Note: For much more detail on installing memory (and all your other parts) including quality images from our most recent real-life build to make it easier for you to follow along, check out our complete How to Build a Gaming PC in 2017 guide.
Installing your RAM modules is typically one of the easiest and quickest PC components to install when building a computer. It's also easy to do when upgrading the RAM of an existing system instead, which is essentially the same process as installing RAM into a fresh new build.
Just one note on upgrading - if you're installing RAM into a pre-built desktop PC that you bought, I would double check to see that adding new/more RAM into it won't void the warranty.
Ok, firstly you need to locate the memory modules on your motherboard, and figure out which modules you need to install the RAM into as some motherboards will require you to install them into specific modules (and using the wrong modules won't work). For example, if you're installing 2 sticks and are running dual channel memory, you want to find out exactly which 2 motherboard slots you need to install them into.
Refer to your motherboard manual to be sure you use the correct motherboard RAM slots.
Now you can remove your RAM module/s from the anti-static bag they should have come in. Memory isn't the most delicate of hardware parts, but still try to only handle it by its edges and avoid touching any bits that look like circuitry etc.
Now to actually install the RAM, you simple line it up with the correct memory bank and slide it in carefully until it is secure. Some motherboards will have little clamps on either side of the motherboard's RAM slot that you need to push down to fully secure the RAM in place (and that may need to be unlocked to begin with).
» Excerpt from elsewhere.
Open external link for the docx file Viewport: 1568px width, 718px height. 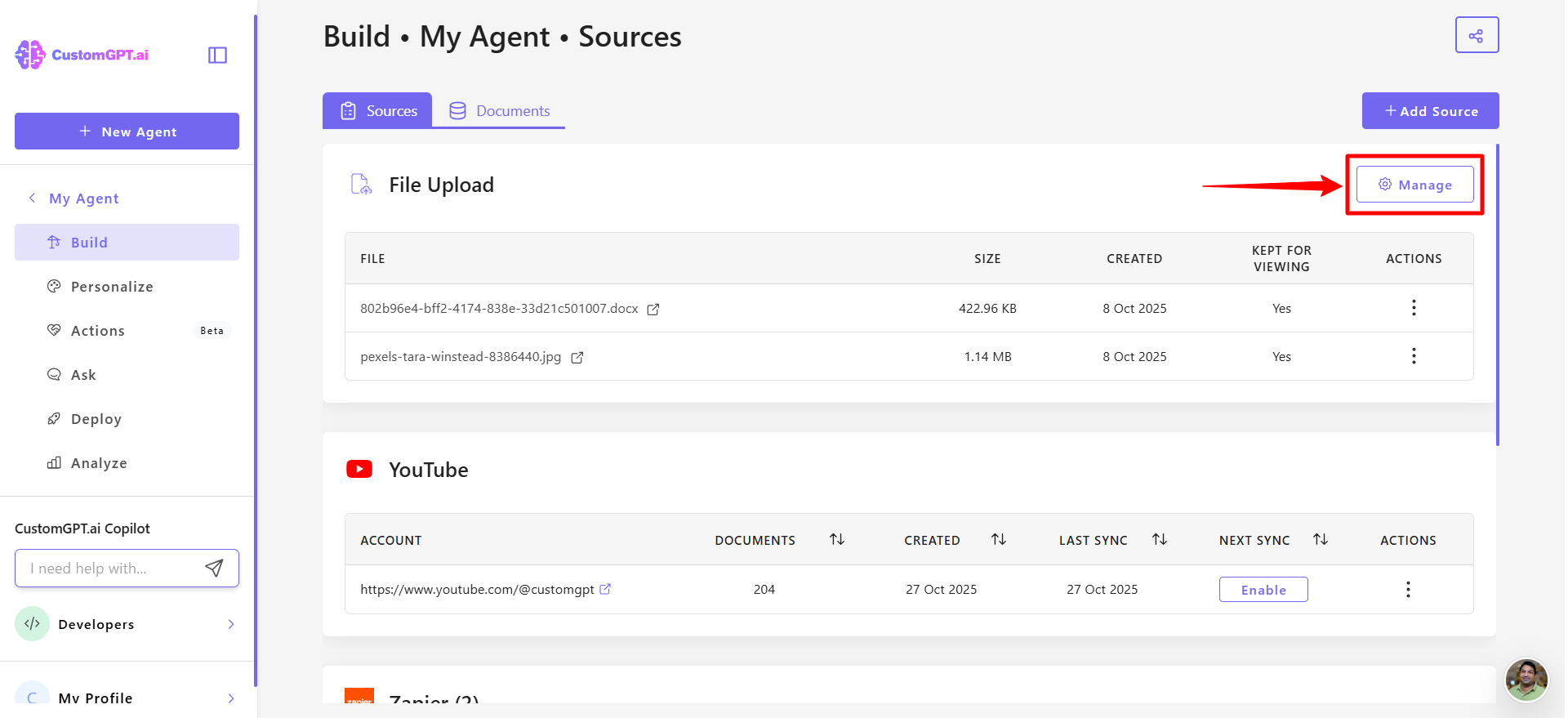coord(653,309)
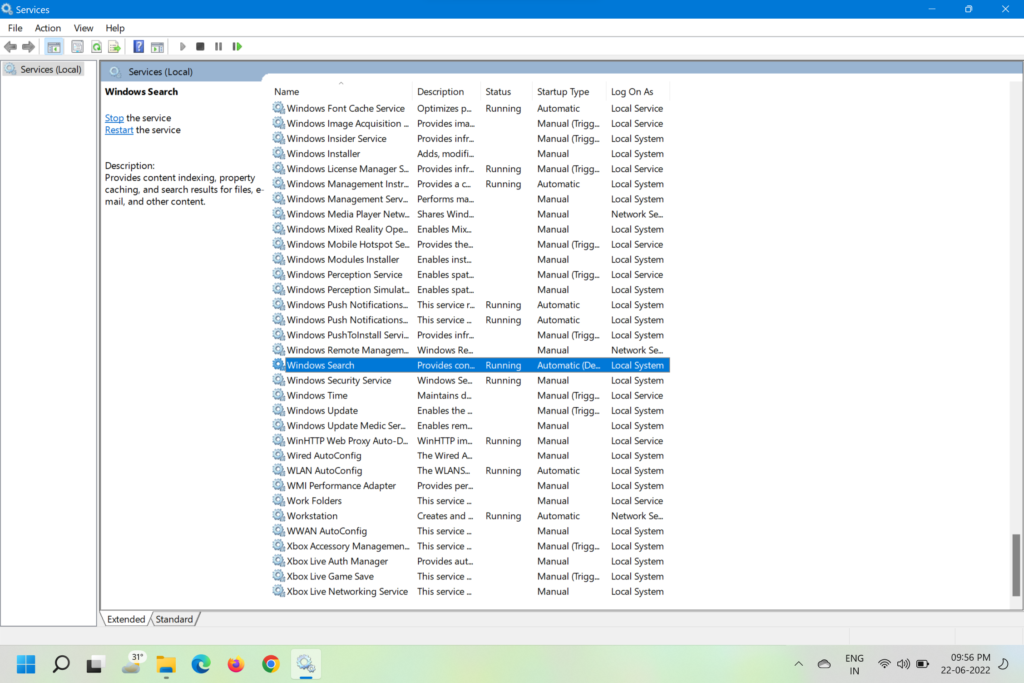1024x683 pixels.
Task: Click the Properties toolbar icon
Action: [77, 47]
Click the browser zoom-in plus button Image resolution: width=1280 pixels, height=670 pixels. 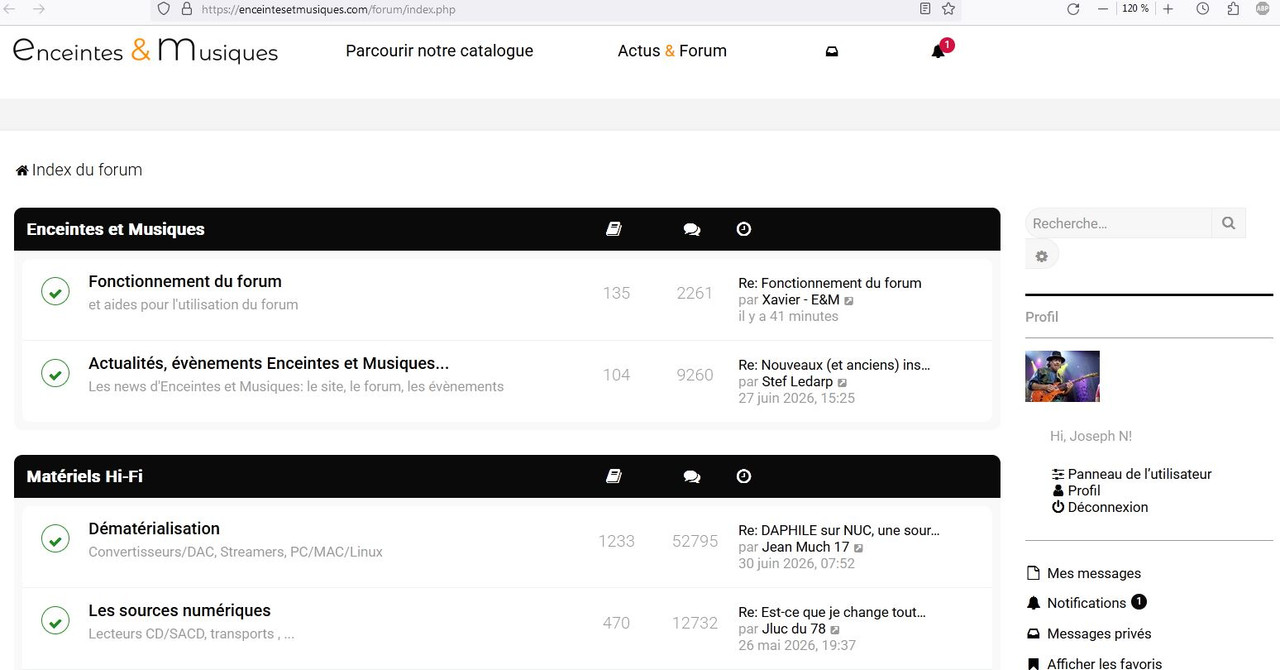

Note that this is how you install DIMM RAM. If you're installing SIMM you will need to place the RAM into the memory bank slot at a slight 45 degree angle, and push it forward until it's perpendicular to your motherboard.
That's basically all there is to installing RAM. The confusing bit may be finding the correct motherboard slots to install them in the right order when using multiple modules and/or multiple channels such as dual-channel memory.